** Opening Source extract block **
= Autotoxicity =

Autotoxicity, meaning self-toxicity, is a biological phenomenon whereby a species inhibits growth or reproduction of other members of its species through the production of chemicals released into the environment. Like allelopathy, it is a type of interference competition but it is technically different: autotoxicity contributes to intraspecific competition, whereas allelopathic effects refer to interspecific competition. Furthermore, autotoxic effects are always inhibitory, whereas allelopathic effects are not necessarily inhibitory–they may stimulate other organisms.

This mechanism will result in reduced exploitative competition between members of the same species and may contribute to natural thinning in established communities. Inhibition of the growth of young plants will increase the availability of nutrients to older, established plants.

In cultivation, autotoxicity can make it difficult or impossible to grow the same species after harvest of a crop. For example, this is known in alfalfa and the tree Cunninghamia lanceolata Other species displaying autotoxicity include the rush Juncus effusus and the grass Lolium rigidum.

==In alfalfa==
Autotoxicity in alfalfa is produced from the first seeding of the plant. The plant emits a chemical or chemicals into the soil that reduce the effectiveness of further alfalfa seedings. Studies show that the chemical is extractable from fresh alfalfa, is water-soluble, reduces germination, and prevents root growth. Some believe that a chemical called medicarpin is responsible for autotoxicity. Roots of affected plants can be swollen, curled, discolored, and lack root hairs. Lack of root hairs reduces the plants ability to gather nutrients and absorb water. Crop rotation is used to counteract autotoxicity in alfalfa.
** Closing Source extract block **
» Description of the task:
Reproduce the autotoxicity passage verbatim, starting with "In cultivation, autotoxicity" and going on through "grass Lolium rigidum.".
** Opening Data segment block **
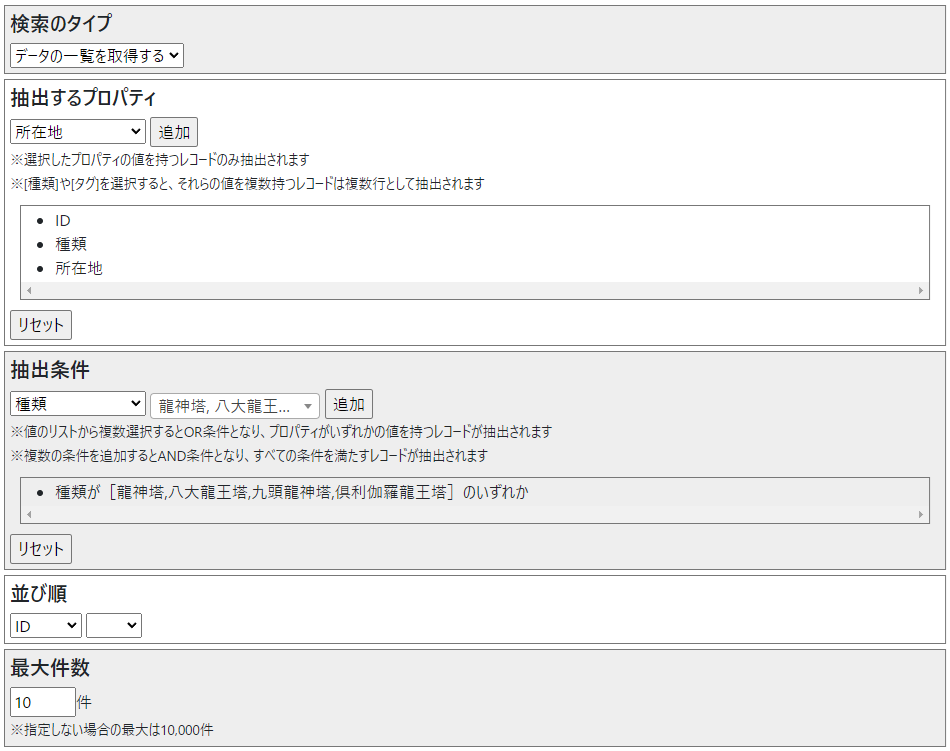Click right scroll arrow of properties list
The height and width of the screenshot is (751, 950).
[x=921, y=291]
** Closing Data segment block **
» Solution for this problem:
In cultivation, autotoxicity can make it difficult or impossible to grow the same species after harvest of a crop. For example, this is known in alfalfa and the tree Cunninghamia lanceolata Other species displaying autotoxicity include the rush Juncus effusus and the grass Lolium rigidum.